Critics from Arnold Rampersad to William Andrews have questioned Haley's
political agenda and the shaping of X's representation in The
Autobiography.[11] Marable
has cautioned that The Autobiography was "more Haley's than its
author's: because Malcolm died in February 1965, he had no opportunity to revise
major elements of what would become known as his political testament." As a
"liberal Republican, Haley held the Nation of Islam's racial separatism and
religious extremism in contempt, but he was fascinated by the tortured tale of
Malcolm's personal life."[12] Haley was
not alone in attempting to control the representation of X. Malcolm X himself
was invested in reinvention. He "continuously and astutely refashioned his
outward image, artfully redesigning his public style and even language, to
facilitate overtures to different people in varied contexts."[13]
Alex Haley first met Malcolm X when he was interviewing him for a March 1960
Reader's Digest article, "Mr. Muhammad Speaks." The first
meeting of the two men would presage the gulf in understanding that would define
their relationship. Haley reported that when he initially met Malcolm X, X
noted, "You're another one of the white man's tools sent to spy!"[14] Haley, recently retired after twenty
years in the U.S. Coast Guard, was an aspiring writer. X was the increasingly
popular and visible New York minister of the Lost-Found Nation of Islam, a black
militant pseudo-Islamic religious group. The two men could not have held more
divergent political views. Regardless, Haley continued to focus on X in articles
published in the Saturday Evening Post and Playboy,
eventually approaching Malcolm X about a coauthored autobiography. With Nation
of Islam leader Elijah Muhammad's permission, X met with Haley for multiple
interviews, developing a working relationship that lasted until X's death. In
addition to The Autobiography, Haley would publish several essays
on Malcolm X over the course of his literary career, including "The Malcolm X I
Knew" and a 1983 Essence magazine article titled "Alex Haley
Remembers Malcolm." Haley's interest in X seems to have been as a promising
research subject that would generate popular interest and, by extension,
publishing contracts for Haley. From X's critique of the pacifist Civil Rights
Movement to his infamous "chickens coming home to roost" comment after John F.

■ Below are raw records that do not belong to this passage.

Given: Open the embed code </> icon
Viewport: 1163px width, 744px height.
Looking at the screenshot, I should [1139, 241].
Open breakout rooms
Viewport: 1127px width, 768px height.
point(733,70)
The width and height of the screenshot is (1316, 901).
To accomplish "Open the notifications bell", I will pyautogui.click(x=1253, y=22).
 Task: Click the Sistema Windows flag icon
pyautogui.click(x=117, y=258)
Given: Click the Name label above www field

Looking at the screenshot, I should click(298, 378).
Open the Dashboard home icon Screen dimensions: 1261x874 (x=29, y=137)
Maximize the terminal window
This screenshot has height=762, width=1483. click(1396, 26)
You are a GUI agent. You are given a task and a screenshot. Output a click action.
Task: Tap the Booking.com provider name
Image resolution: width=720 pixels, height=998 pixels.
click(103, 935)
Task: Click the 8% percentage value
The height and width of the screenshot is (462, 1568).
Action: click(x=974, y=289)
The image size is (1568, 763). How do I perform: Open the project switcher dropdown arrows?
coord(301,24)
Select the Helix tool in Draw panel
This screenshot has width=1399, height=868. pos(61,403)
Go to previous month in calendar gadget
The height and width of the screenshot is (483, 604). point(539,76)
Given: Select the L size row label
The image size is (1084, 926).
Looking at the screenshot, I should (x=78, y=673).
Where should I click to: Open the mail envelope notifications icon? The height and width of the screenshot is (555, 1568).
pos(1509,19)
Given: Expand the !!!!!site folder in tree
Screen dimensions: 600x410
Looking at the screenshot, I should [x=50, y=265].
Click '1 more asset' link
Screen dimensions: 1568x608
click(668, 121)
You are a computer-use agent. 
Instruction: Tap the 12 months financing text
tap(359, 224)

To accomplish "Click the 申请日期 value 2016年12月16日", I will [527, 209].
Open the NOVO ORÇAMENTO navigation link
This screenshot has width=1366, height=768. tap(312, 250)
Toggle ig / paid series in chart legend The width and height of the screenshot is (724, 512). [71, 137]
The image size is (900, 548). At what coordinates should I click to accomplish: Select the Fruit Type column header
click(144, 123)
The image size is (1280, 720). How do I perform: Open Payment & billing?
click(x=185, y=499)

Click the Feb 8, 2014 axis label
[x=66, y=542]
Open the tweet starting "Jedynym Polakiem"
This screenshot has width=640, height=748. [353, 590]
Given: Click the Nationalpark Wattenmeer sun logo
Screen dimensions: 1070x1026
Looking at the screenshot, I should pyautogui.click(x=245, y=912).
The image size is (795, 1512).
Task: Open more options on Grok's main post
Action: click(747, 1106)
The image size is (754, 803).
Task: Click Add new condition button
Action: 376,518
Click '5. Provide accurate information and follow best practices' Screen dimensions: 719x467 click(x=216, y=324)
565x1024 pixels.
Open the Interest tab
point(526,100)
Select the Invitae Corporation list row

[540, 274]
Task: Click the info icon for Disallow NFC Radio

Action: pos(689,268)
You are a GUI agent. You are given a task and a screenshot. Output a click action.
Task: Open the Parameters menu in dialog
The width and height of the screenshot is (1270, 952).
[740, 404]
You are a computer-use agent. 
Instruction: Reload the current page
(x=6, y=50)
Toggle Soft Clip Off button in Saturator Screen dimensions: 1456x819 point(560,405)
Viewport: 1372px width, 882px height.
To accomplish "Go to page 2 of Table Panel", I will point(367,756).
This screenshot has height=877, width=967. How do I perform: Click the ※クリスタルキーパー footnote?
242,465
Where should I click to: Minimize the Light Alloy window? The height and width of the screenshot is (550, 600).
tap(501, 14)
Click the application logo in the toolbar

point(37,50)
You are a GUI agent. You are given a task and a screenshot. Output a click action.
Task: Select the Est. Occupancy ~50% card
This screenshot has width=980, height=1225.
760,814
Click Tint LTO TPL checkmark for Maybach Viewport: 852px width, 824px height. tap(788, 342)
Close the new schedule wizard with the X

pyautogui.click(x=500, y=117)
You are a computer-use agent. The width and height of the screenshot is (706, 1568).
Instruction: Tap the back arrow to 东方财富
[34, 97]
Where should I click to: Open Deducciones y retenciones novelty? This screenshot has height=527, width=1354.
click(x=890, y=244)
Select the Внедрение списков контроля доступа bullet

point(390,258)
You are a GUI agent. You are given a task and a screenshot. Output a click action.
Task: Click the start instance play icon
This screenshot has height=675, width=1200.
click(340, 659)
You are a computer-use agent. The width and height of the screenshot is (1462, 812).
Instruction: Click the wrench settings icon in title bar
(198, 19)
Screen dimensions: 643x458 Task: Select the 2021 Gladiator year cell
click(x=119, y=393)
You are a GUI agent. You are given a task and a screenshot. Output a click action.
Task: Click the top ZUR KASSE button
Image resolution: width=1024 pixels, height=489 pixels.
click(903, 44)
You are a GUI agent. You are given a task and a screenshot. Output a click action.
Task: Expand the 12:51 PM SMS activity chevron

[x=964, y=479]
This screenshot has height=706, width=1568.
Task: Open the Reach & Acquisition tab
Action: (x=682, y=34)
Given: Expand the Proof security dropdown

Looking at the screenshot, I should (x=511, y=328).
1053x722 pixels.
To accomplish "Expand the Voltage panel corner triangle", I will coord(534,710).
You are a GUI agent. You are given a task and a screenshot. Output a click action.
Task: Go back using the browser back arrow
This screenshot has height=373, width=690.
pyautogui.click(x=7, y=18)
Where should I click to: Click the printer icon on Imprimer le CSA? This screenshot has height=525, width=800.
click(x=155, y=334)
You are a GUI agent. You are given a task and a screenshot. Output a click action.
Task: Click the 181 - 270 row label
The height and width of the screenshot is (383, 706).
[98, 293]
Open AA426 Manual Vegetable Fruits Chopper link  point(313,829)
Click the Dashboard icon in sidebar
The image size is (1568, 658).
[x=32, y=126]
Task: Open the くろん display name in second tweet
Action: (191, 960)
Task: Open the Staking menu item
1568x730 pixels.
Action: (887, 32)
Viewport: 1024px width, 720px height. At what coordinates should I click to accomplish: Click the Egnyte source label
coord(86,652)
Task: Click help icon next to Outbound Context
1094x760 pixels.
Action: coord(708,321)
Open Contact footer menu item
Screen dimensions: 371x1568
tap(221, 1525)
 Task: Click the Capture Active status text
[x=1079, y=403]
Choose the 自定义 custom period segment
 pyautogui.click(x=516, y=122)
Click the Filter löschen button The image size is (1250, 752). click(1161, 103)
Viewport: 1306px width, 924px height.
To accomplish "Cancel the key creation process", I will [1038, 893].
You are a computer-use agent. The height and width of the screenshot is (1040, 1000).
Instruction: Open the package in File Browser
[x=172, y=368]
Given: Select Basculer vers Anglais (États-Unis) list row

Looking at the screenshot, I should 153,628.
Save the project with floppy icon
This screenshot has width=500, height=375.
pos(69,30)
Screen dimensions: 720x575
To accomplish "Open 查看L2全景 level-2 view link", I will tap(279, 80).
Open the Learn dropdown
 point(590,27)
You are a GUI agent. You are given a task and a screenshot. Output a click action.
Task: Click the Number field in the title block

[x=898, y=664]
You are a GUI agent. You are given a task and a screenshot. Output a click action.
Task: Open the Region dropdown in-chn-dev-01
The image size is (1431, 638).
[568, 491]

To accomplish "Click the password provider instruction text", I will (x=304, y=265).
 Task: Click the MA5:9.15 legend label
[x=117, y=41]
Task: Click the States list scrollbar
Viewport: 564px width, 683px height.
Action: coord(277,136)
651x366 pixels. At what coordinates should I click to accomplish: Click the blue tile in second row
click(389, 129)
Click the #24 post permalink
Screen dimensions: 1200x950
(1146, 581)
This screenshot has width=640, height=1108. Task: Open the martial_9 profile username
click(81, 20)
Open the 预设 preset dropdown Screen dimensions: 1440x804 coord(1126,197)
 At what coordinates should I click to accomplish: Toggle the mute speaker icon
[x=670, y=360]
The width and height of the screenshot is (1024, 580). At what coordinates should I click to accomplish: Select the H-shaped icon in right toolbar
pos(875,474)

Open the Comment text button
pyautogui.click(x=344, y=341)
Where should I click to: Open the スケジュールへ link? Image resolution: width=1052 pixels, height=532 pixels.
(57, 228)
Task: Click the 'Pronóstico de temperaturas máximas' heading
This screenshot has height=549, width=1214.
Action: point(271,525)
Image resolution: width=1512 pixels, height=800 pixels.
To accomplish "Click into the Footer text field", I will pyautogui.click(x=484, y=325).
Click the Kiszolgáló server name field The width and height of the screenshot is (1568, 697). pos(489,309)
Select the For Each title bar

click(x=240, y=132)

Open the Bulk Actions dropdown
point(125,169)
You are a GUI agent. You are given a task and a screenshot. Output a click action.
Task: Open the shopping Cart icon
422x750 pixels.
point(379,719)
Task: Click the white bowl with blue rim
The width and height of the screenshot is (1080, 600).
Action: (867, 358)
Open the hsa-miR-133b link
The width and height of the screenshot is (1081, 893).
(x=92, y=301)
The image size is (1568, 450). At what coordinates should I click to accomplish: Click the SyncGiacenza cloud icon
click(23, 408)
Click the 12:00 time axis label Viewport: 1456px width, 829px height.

Kennedy's assassination, Malcolm X proved a visible, controversial, and popular
subject. Regardless of the way in which their relationship began, they would
share much during the two years that they worked together. In part, their
relationship seems to be spurred by X's difficult break from the Nation of Islam
in 1964 and subsequent encounter with Islam during his Hajj, his life-changing
pilgrimage to Mecca. Even if the two men didn't see eye to eye, Malcolm X shared
his experiences with Haley during this crucial period, sending postcards and
letters to Haley when X was on his trip to Mecca. In fact, almost every night of
X's trip abroad, Betty Shabazz, X's wife, would call Alex Haley to learn of her
husband's travels.[15] While Haley would
call Malcolm X a friend in the essay here published, it is not clear if X ever
felt the same about Haley. The best indication we have of his feelings toward
Haley is a late-night call when X declared that he trusted Haley 70 percent.[16] The essay and notes provide
additional textual evidence that should aid scholars in their examination of the
complicated relationship between the men.
Interpretive Gaps
Ever in debate with The Autobiography is the control that Haley
asserted on the narrative. For example, Garrett A. Felber argues that much of
the final shape of the book is contrary to Malcolm X's wishes, particularly the
introduction and epilogue.[17] William
Andrews's "Editing 'Minority' Texts" reveals a complicated evolution of the
text, noting that the "epilogue more than hinted at interesting tensions, and
perhaps even pivotal struggles for control of the text, between the writer and
the subject of Malcolm's memoir."[18]
Andrews goes on to situate the "as told to" approach of The
Autobiography within the context of "a well-established tradition in
African American autobiography."[19]
Other scholars including Manning Marable and John Edgar Wideman are very
critical of Haley's role in the text creation, viewing the final document as
presenting a sanitized version of X's radicalism. The notes provide valuable
clues to the construction of The Autobiography, crucially important
because we now know that three chapters penned by Malcolm X titled "The Negro,"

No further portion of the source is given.